▶ _Challenge_
Render the lines from the one containing "Save the connection settings" through the end of the entries, both included, as a Markdown table with the columns "Row" and "Line". Skip blank lines and leave the pictures out.

[Start of Extracted entries]

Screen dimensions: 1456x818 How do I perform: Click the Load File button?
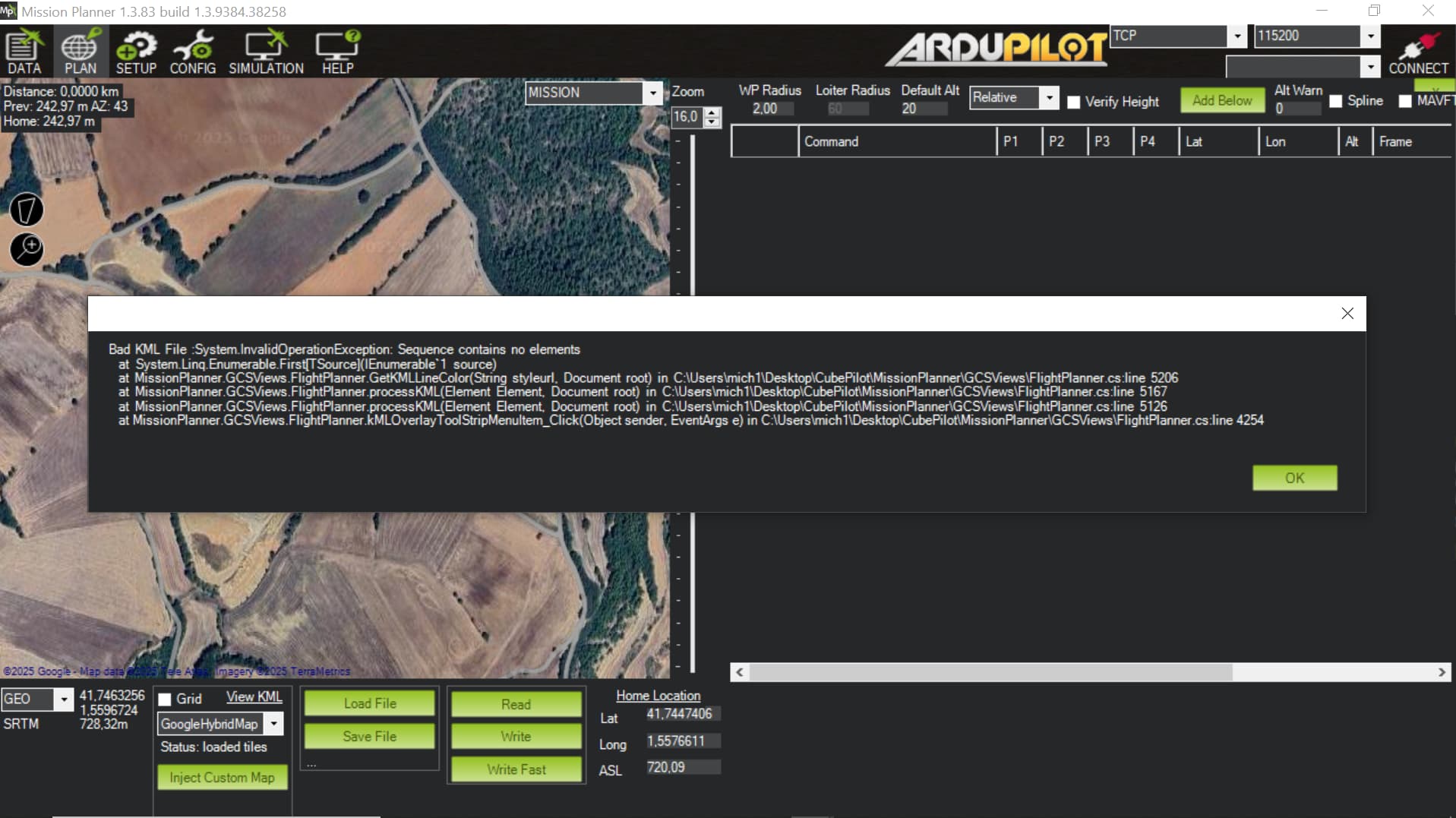(x=369, y=703)
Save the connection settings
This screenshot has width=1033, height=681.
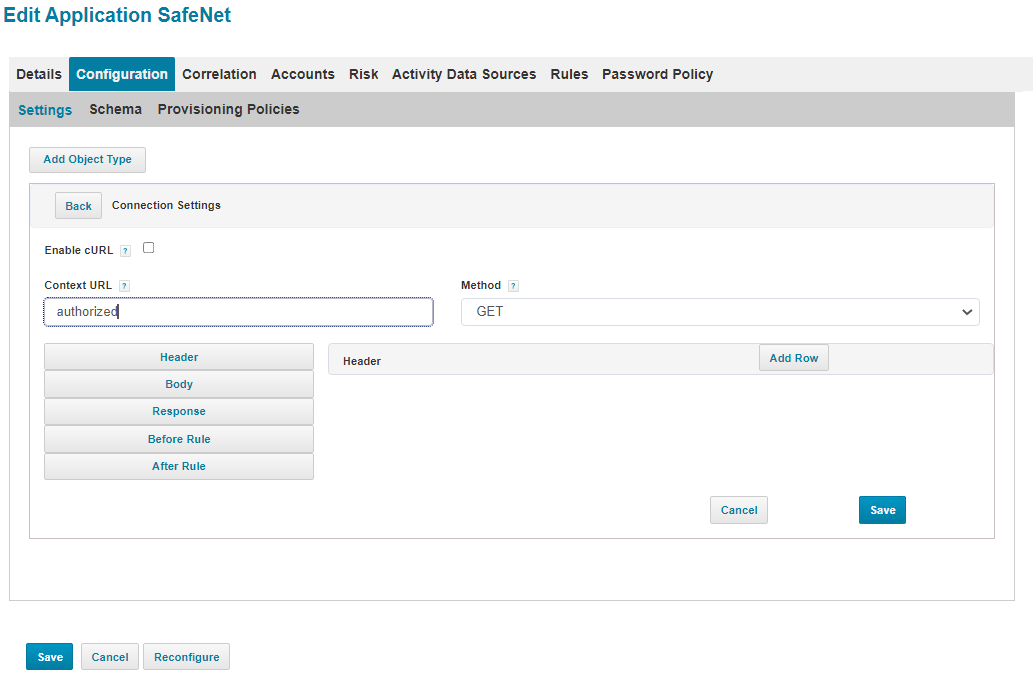pos(882,510)
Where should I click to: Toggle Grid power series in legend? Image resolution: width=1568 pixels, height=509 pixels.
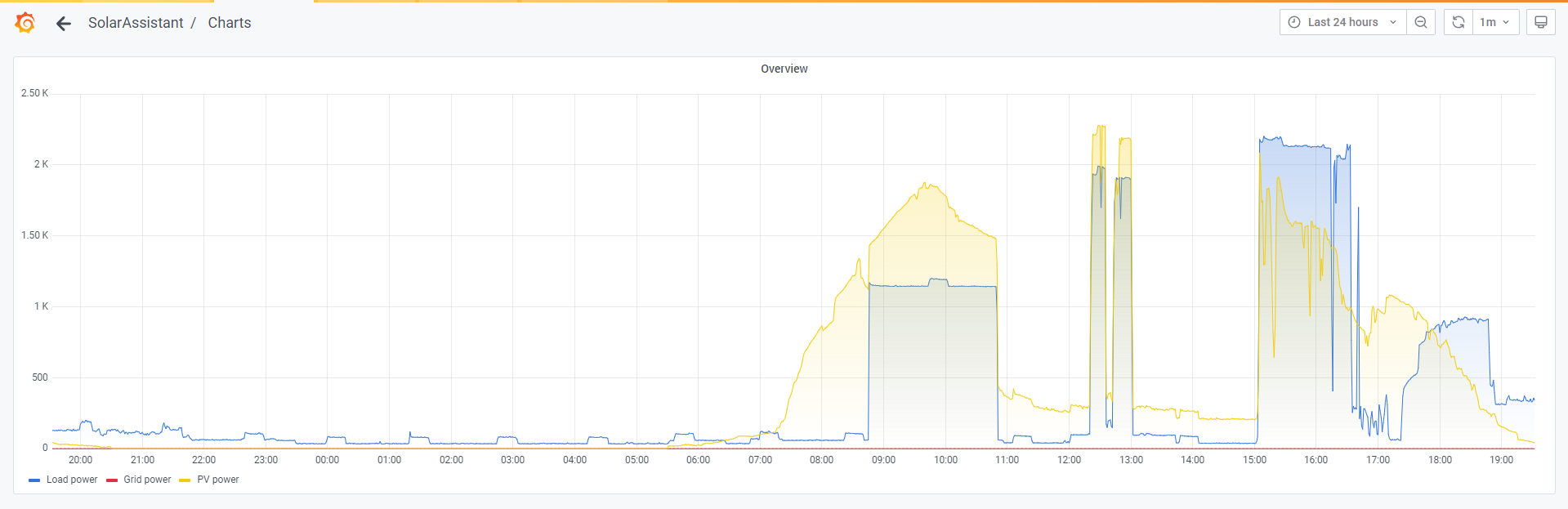click(147, 480)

[End of Extracted entries]

▶ _Output of the task_
| Row | Line |
|---|---|
| 1 | Save the connection settings |
| 2 | This screenshot has width=1033, height=681. |
| 3 | pos(882,510) |
| 4 | Where should I click to: Toggle Grid power series in legend? Image resolution: width=1568 pixels, height=509 pixels. |
| 5 | click(147, 480) |